Please continue the discussion thread about historic GPML dumps from the point where it stops.

**Supplied text**

________________

Tina, so, a second reason I like to have historic GPML files :)

tkuhn commented 7 years ago

Any updates on this? Can I help with it somehow?

I plan to continue working on nanopub-based versioning from next week on, and such historic Wikipathway nanopubs would be a perfect dataset for that.

egonw commented 7 years ago

@mkutmon, I like to have historic GPML dumps too for Denise, as we want to count the growth of the number of metabolites over time... can we chat next week to see what is needed, and what Denise might be able to contribute here?

AlexanderPico commented 7 years ago

While the complete history of every GPML is represented in the wiki database, we do not have "historic GPML dumps". We only started making and storing versioned releases of GPML this past year. So, as far as I know, the only way to get this information is to setup a MySQL instance, load one of our recent SQL dumps and then compose SQL queries to extract the GPML text per pathway per date field limits. I am familiar with the database schema and can help with composing the query (if needed). But the first obstacle is the fact that we can't make our SQL dumps public; they contain user information. So someone from the dev team needs to do this or at least set up a clean instance for whomever is going to execute the queries.

________________

**Source material**
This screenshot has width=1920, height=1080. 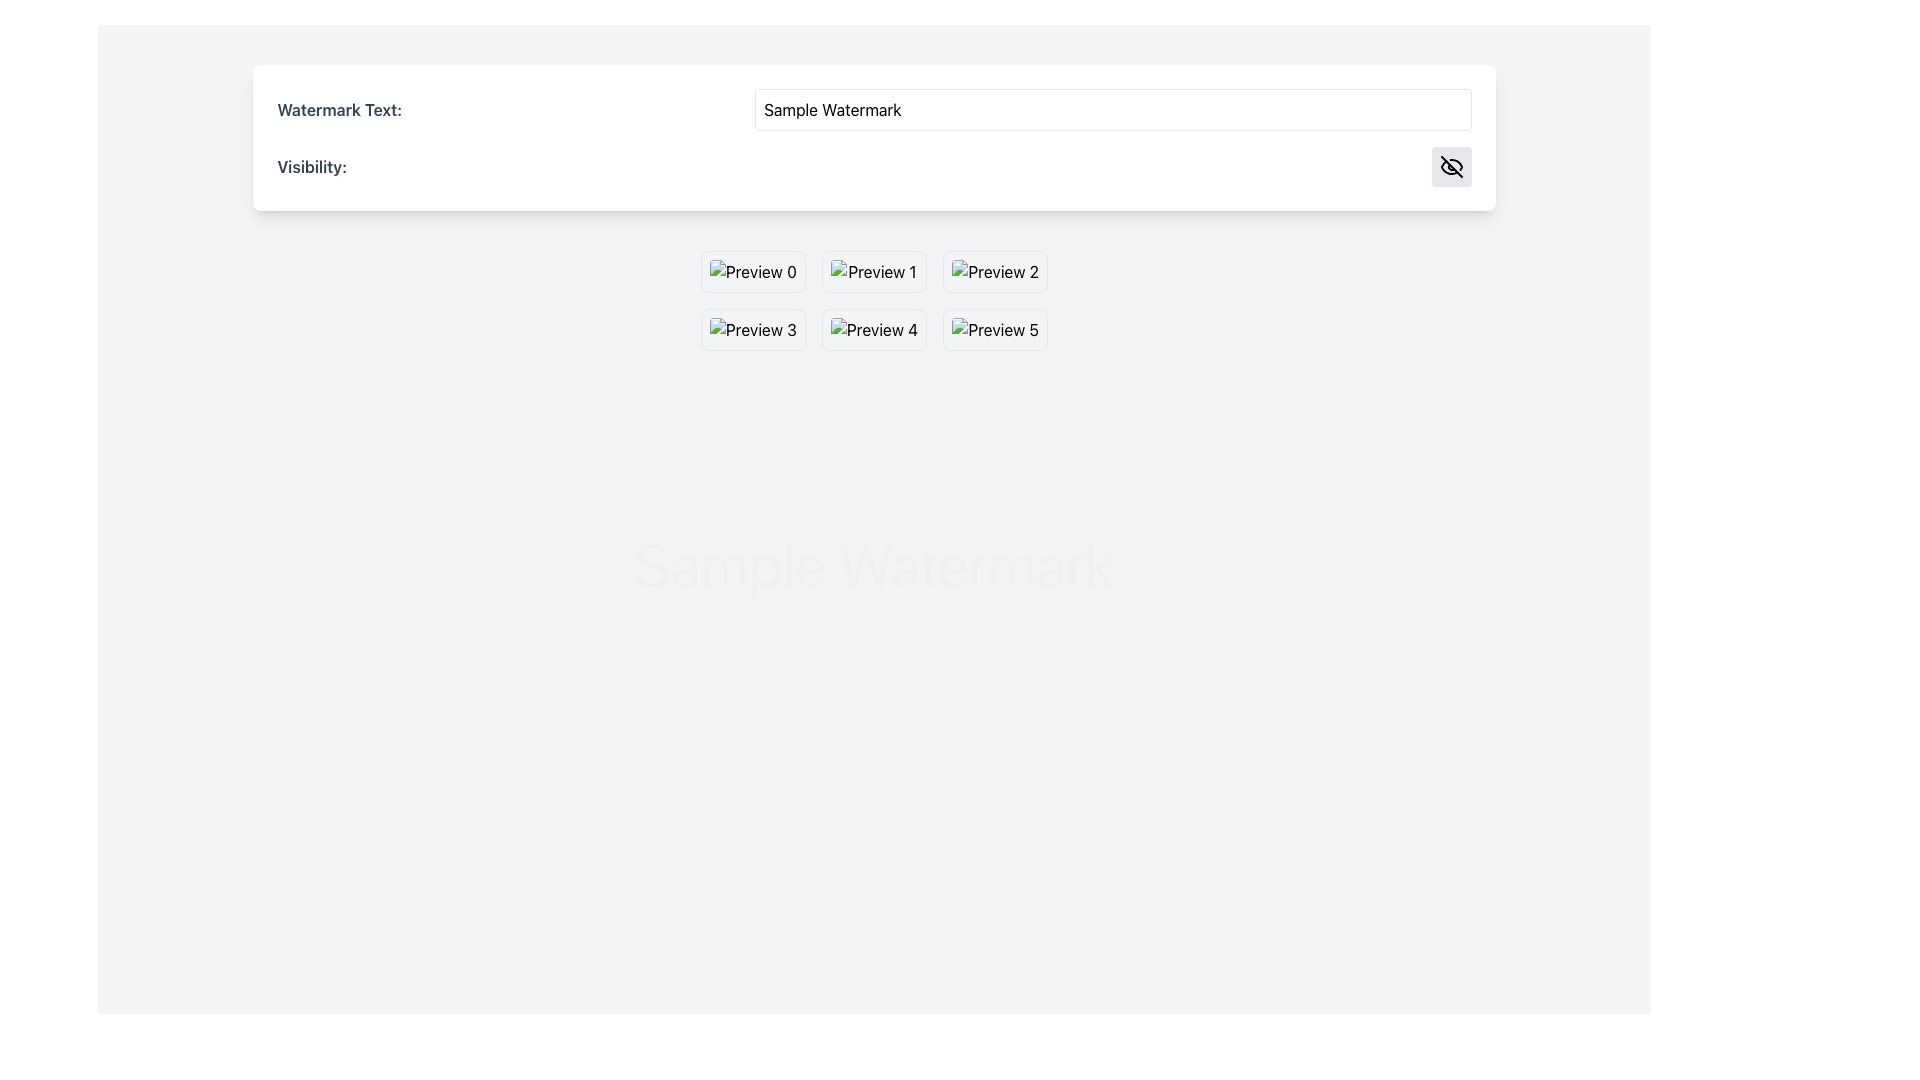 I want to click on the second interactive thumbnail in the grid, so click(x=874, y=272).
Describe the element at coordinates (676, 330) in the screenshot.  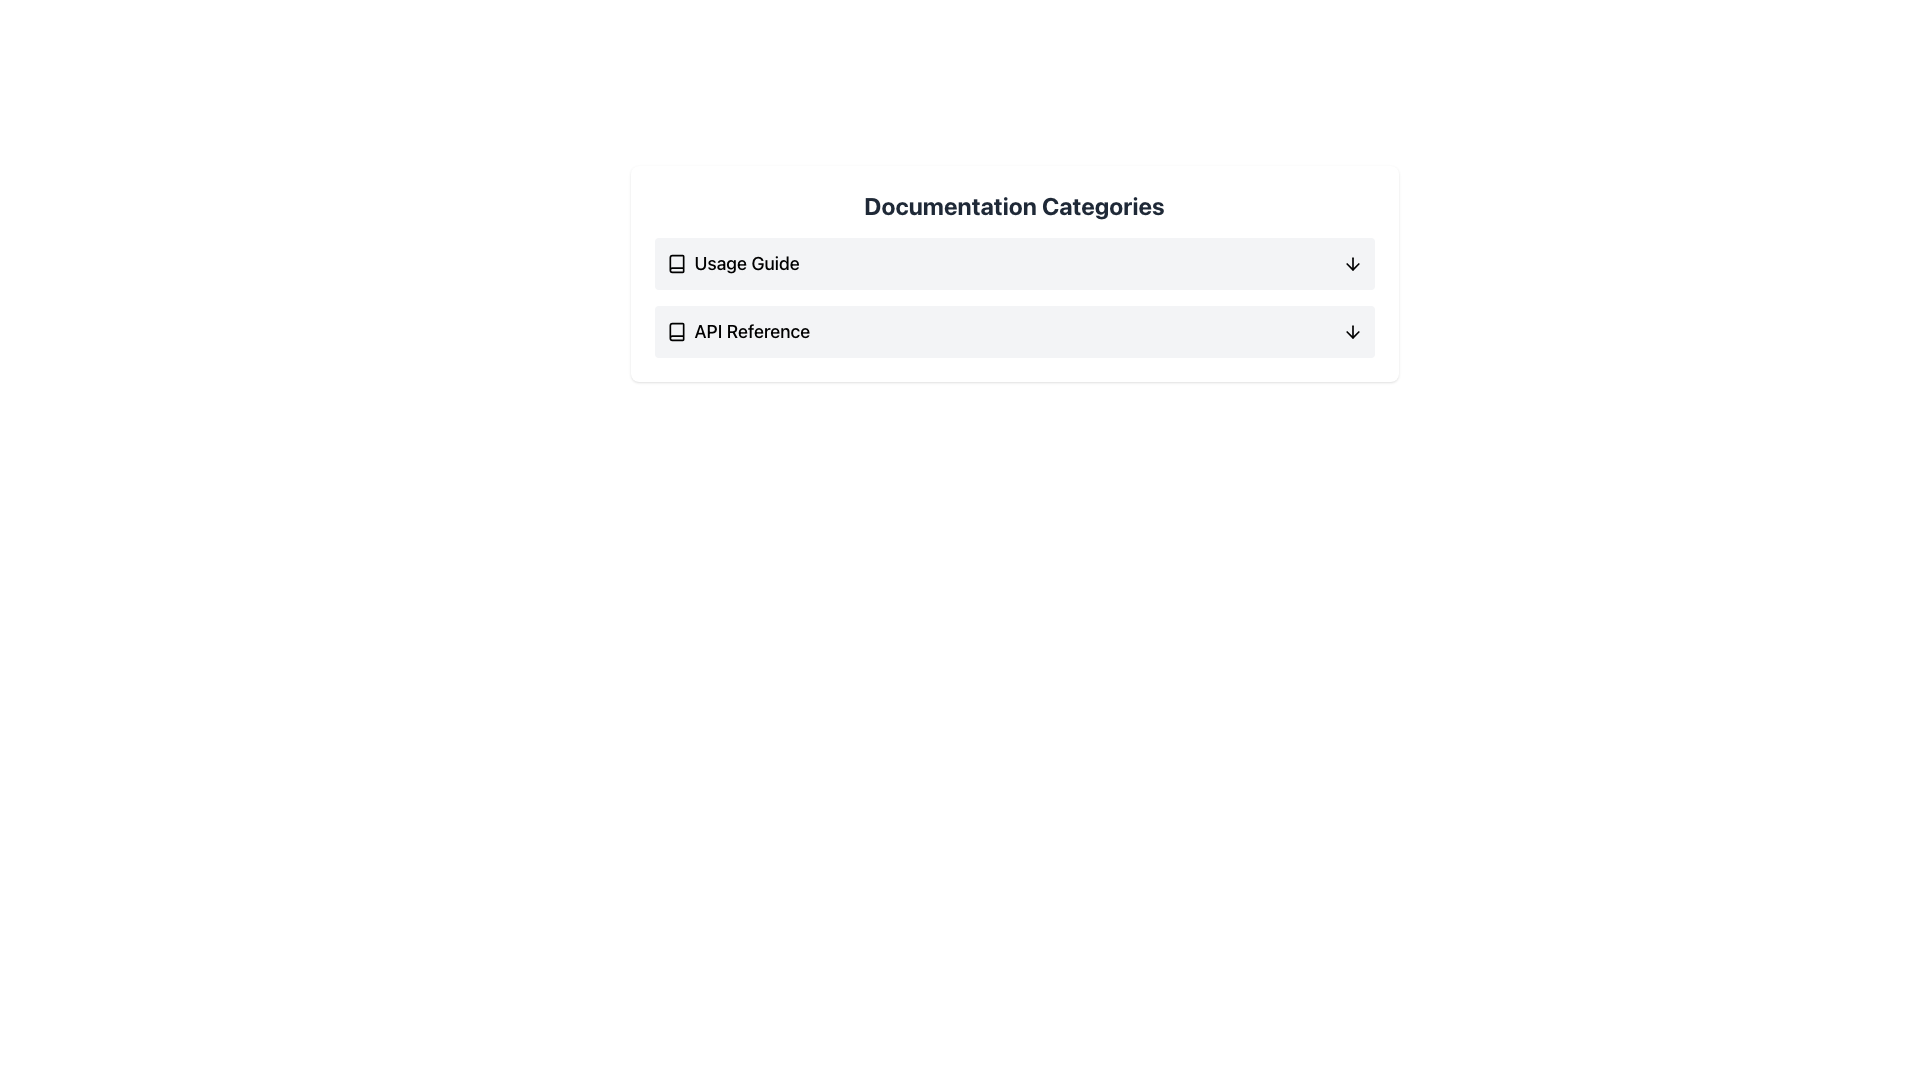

________________

**Exercise answer**
AlexanderPico commented 7 years ago

Here's a rundown of the schema flow for this type of query:

tkuhn commented 7 years ago

For the purpose of my nanopub case study, a couple of months of data is probably sufficient. More is better, but having 6 months or so of data would already be great. How frequently are these GPML dumps/releases made?

AlexanderPico commented 7 years ago

Ah, in that case, you're in luck! :)

We've got 10 months of GPML dumps here: http://data.wikipathways.org/

Just click on a monthly release dir and then on the "gpml" dir.

AlexanderPico commented 7 years ago

...I was think of "historical" as the past 9 years :)

tkuhn commented 7 years ago

Yes, "historic" is a big word for what I am after :)

These 10 monthly snapshots are a very good starting point, thanks! Egon, what is required to make nanopublications from them?

I guess having more fine-grained (e.g. daily) snapshots is as difficult as going farther back in time?

egonw commented 7 years ago

Historical note: when we first discussing making these incremental nanopub sets, it was not 10 months yet :)

The data downloads have GPML sets. We need to convert these to WPRDF and then to nanopubs. Because I don't think we have archived WPRDF for these GPML data sets yet. I've put it on my todo list.

AlexanderPico commented 7 years ago

What about the files in the 'rdf' subdirectories? http://data.wikipathways.org/

egonw commented 7 years ago

@AlexanderPico, yes, I realized that too, but had not had time yet to check if there is RDF for every release... have that on my todo list... but from your reply I guess it's all there... that simplifies it a lot :)

egonw commented 7 years ago

@tkuhn, sorry for the delay... some unexpected high-priority things came up...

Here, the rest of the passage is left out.